### Document segment
+ + + +

Doorbusters

As Joni Mitchell observed, “It’s coming on Christmas, they’re cutting down trees…” Well, as of this writing I haven’t yet sourced my balsam fir, but only because I have a to-do list as long as a tree trunk. My gift list seems even longer, which is why any strategy that makes shopping easier will score points with me.

My neighbour has come up with what I think is a brilliant plan to raise funds for a children’s hospital, meet gift-shopping needs and clean out the spare-gift chest in her home.

If you have kids, you are familiar with the spare-gift chest. Only you may call it the spare-gift cupboard, or perhaps the spare-gift nook. In my case, it’s the spare-gift cardboard moving carton. That’s the place where you store the extra games, books, puzzles and craft kits that you bought on impulse or on sale, the ones you collect and stash away. They’re not there for a rainy day, but rather for a day when you discover your eight-year-old has been invited to two different birthday parties, they’re both tomorrow, she forgot to give you the invitations until right now, and there’s no way you can go out to buy presents and finish the report your boss needed yesterday. Oh, spare-gift cardboard moving carton, you have saved us many a trip to the 24-hour drugstore for Mickey Mouse bubble bath.

As our kids get older and their parties involve a lot fewer Lego kits and Little House on the Prairie box sets, you realize you aren’t actually using the spare gifts all that often anymore. That’s where my neighbour is. So she’s purging, and this is where she gets creative. She’s systematically selling off her stash of gifts – in exchange for donations to the children’s hospital.

It’s holiday cheer for everyone. It raises money for an excellent cause, and it frees up some storage space in her home. Plus, it enabled me to find the perfect present for a pint-sized relative.

NelsToy

To avoid the risk of ruining surprises, I won’t post a pic of the toy I bought. But here’s something else that was up for grabs. (Admit it – even you would love the gift of a Darth Vader piggy bank.)

Coming Up Roses

The kid has taste. That’s what I think.

+ + + +

### Record set
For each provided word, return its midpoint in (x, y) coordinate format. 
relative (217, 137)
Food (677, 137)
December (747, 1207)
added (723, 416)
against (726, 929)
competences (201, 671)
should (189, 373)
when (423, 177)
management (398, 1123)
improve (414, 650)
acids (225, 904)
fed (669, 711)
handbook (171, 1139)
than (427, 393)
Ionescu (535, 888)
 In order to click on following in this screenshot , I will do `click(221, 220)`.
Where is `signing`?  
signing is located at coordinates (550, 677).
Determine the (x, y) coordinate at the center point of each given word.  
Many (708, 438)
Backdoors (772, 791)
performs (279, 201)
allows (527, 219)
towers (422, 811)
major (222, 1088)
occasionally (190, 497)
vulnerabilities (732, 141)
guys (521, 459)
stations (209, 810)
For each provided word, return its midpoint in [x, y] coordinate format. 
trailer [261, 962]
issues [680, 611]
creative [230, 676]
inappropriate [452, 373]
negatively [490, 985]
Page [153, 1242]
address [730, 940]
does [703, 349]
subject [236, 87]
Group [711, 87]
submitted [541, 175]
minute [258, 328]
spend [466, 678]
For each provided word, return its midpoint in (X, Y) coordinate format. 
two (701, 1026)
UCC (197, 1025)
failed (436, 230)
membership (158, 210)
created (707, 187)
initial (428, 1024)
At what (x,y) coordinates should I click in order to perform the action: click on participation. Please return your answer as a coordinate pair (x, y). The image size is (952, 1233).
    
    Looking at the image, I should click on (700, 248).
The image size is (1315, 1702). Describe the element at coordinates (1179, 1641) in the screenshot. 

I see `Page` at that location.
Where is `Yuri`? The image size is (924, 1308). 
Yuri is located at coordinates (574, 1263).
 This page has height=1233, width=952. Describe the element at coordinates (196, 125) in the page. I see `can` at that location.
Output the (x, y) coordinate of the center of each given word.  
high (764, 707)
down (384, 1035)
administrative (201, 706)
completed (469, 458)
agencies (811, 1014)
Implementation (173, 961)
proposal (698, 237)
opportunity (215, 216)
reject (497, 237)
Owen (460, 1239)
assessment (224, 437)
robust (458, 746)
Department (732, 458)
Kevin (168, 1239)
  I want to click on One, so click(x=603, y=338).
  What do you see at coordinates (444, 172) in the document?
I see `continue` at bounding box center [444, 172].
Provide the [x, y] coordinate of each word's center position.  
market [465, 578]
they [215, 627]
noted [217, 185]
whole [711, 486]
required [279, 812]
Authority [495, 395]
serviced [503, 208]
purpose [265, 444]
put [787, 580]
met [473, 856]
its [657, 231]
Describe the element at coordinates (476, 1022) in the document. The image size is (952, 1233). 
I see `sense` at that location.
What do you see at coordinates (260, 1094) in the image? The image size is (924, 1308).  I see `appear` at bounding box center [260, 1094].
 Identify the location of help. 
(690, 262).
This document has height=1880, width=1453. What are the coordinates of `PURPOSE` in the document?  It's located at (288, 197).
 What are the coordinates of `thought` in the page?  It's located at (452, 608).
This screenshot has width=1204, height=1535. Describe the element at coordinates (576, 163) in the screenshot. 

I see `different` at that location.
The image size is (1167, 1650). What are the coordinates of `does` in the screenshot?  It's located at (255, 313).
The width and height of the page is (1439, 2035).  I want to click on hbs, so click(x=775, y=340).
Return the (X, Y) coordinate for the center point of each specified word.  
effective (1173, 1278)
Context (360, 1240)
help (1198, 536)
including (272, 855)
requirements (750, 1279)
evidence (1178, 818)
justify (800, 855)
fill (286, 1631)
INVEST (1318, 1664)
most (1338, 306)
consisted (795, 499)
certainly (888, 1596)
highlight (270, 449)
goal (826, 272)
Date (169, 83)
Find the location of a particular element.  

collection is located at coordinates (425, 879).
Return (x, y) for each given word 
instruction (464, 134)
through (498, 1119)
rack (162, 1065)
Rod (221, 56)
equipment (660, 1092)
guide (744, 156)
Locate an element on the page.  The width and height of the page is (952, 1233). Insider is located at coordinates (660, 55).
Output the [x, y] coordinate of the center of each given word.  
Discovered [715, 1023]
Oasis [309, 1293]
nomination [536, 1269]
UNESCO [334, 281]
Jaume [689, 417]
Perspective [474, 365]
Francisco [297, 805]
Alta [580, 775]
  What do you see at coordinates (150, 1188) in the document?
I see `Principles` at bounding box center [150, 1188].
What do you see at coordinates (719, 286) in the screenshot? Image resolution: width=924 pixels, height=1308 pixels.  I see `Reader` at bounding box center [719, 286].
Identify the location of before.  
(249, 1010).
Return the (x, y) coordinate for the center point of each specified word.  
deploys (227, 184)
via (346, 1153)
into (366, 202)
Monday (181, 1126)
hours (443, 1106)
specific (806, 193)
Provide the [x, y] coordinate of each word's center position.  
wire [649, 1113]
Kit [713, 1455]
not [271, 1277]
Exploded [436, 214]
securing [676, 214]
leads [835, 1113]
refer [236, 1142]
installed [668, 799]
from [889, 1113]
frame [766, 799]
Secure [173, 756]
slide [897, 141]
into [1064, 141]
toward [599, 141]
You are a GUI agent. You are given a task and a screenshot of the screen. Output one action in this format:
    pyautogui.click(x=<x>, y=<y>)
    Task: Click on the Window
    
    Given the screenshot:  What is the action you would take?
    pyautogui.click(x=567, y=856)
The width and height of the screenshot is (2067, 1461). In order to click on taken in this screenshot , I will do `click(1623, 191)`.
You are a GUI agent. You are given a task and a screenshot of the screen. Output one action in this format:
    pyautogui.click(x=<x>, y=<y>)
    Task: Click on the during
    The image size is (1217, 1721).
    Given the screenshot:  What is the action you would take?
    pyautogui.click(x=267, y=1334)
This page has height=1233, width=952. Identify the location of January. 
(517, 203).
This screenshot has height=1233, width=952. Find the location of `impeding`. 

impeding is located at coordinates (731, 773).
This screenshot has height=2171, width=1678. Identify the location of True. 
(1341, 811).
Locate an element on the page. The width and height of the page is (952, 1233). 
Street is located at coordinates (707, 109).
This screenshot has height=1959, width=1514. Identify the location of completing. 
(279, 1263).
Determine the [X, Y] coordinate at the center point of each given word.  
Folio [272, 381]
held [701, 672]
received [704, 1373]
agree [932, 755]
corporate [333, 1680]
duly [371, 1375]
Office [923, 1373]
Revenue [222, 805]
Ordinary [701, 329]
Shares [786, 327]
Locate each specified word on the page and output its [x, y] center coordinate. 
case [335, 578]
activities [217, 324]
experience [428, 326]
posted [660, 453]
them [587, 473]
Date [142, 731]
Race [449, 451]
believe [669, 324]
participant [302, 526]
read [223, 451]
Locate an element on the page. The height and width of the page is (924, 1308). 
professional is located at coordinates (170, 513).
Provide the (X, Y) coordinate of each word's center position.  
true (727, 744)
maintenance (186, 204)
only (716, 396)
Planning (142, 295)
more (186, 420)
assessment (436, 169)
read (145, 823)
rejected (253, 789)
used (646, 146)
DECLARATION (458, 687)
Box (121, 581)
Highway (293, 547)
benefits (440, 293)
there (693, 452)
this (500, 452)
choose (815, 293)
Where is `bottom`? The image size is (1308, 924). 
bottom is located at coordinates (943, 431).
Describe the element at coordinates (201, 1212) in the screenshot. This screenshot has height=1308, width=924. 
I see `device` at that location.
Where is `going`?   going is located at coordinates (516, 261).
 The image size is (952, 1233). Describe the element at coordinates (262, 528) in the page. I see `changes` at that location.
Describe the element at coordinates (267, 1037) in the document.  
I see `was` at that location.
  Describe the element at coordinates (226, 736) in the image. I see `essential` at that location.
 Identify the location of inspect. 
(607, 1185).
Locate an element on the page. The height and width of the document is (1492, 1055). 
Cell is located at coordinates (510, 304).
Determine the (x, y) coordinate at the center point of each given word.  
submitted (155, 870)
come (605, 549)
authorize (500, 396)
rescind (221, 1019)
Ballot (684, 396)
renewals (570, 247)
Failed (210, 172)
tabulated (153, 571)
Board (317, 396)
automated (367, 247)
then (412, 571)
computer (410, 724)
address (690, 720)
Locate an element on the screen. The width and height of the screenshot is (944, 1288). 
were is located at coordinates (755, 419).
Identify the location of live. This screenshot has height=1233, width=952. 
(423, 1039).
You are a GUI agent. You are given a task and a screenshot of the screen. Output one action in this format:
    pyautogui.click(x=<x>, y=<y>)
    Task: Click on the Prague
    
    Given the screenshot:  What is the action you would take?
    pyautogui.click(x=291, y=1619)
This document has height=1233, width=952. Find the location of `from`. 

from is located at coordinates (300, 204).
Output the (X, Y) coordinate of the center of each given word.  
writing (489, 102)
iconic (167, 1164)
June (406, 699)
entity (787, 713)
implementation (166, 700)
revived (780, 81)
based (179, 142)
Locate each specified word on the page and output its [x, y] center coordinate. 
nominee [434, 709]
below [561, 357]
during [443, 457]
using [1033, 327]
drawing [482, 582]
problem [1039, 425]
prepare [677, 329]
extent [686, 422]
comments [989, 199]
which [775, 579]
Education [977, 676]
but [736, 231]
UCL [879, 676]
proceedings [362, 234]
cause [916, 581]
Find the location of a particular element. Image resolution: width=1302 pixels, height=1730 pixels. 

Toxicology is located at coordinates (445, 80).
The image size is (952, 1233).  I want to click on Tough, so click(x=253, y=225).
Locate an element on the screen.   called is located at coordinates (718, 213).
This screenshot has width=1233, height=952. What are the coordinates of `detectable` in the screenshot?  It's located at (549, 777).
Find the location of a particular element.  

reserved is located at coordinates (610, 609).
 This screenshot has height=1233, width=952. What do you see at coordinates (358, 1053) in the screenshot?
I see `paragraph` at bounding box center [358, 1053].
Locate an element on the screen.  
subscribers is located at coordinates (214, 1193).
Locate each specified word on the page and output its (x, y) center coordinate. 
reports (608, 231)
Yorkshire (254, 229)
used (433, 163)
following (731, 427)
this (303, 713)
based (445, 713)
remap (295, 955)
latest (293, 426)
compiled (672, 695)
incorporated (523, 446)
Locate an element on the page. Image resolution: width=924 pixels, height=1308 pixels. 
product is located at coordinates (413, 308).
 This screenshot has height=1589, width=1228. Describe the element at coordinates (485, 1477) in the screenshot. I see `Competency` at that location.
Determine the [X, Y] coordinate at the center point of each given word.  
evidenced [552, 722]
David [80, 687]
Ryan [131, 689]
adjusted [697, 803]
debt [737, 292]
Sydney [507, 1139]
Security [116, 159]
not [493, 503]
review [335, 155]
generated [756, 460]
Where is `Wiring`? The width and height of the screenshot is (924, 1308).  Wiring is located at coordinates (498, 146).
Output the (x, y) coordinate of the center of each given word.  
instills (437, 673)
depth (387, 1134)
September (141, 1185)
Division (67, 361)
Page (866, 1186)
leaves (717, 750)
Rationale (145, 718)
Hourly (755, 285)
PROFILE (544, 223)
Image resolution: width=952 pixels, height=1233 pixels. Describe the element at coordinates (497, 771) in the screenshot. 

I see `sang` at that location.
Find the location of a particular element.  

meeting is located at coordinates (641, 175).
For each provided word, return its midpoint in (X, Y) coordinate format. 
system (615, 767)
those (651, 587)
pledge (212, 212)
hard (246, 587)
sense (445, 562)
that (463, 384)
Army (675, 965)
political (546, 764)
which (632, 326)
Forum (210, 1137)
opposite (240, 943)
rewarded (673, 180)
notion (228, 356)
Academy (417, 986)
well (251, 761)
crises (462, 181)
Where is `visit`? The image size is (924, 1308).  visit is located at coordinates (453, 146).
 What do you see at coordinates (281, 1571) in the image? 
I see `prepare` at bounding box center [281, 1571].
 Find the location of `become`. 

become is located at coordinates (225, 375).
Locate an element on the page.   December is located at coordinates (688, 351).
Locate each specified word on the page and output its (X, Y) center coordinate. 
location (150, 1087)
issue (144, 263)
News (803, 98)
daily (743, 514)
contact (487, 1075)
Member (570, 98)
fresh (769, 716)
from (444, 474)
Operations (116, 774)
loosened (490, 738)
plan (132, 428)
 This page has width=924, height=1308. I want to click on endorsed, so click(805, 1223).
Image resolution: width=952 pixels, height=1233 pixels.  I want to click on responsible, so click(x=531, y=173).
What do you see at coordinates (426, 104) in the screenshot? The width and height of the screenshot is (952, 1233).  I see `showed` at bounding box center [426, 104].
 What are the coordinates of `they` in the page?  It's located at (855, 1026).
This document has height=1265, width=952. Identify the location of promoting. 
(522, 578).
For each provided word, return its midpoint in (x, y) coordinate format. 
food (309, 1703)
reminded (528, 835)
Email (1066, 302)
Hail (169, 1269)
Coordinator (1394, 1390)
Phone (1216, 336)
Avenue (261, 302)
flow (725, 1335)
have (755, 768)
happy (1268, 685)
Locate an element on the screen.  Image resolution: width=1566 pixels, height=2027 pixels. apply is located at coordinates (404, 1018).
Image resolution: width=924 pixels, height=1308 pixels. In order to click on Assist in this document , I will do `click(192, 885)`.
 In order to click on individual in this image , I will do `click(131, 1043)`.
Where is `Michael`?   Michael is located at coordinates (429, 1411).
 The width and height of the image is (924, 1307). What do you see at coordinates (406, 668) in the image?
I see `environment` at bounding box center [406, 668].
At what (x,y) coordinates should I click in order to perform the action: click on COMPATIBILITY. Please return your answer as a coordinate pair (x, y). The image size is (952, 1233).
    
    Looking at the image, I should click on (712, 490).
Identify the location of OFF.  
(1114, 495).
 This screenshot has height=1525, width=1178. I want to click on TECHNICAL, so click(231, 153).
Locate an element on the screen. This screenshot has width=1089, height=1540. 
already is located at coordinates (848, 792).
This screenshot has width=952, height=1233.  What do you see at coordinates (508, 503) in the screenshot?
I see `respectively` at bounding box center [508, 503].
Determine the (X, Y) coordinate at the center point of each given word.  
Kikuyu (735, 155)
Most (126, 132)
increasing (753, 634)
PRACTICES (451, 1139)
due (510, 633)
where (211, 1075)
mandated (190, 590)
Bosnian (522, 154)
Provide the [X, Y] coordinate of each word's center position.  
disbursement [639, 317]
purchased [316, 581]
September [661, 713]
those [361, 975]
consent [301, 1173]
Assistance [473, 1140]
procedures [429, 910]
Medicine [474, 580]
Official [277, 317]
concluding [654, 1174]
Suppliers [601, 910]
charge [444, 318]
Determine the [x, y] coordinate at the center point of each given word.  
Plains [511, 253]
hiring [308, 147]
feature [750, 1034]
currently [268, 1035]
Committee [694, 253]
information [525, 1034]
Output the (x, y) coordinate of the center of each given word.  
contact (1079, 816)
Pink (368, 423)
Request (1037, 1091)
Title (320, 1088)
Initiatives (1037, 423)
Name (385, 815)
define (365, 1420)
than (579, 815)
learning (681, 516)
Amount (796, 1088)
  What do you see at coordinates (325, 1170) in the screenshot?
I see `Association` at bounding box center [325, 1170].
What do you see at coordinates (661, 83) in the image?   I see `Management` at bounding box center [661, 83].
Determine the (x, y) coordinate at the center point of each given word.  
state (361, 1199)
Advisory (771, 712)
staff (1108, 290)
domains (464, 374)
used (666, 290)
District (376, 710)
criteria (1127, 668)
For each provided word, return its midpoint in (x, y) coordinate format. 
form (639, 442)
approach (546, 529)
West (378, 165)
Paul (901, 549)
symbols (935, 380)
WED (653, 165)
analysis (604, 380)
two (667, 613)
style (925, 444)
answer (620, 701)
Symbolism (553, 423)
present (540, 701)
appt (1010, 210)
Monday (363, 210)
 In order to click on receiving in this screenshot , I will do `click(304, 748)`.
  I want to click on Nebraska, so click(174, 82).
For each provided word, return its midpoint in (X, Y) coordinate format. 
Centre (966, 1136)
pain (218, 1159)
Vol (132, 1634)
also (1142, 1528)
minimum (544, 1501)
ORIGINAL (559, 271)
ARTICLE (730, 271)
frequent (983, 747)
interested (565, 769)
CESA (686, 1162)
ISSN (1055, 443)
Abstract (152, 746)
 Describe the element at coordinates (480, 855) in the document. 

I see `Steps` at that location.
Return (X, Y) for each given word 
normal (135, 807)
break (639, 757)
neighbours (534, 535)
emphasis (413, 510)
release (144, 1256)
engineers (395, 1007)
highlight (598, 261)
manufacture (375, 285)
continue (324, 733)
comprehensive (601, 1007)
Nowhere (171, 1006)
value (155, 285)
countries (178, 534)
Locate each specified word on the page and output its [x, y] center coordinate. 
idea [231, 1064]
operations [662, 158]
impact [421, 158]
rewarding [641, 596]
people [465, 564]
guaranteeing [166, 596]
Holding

+ + + +

### Problem requirements
Edit the holiday gift-shopping essay, starting at "It’s holiday cheer" and ending at "what I think.". Give that portion again with "piggy bank" changed to "coin bank".

### Task output
It’s holiday cheer for everyone. It raises money for an excellent cause, and it frees up some storage space in her home. Plus, it enabled me to find the perfect present for a pint-sized relative.

NelsToy

To avoid the risk of ruining surprises, I won’t post a pic of the toy I bought. But here’s something else that was up for grabs. (Admit it – even you would love the gift of a Darth Vader coin bank.)

Coming Up Roses

The kid has taste. That’s what I think.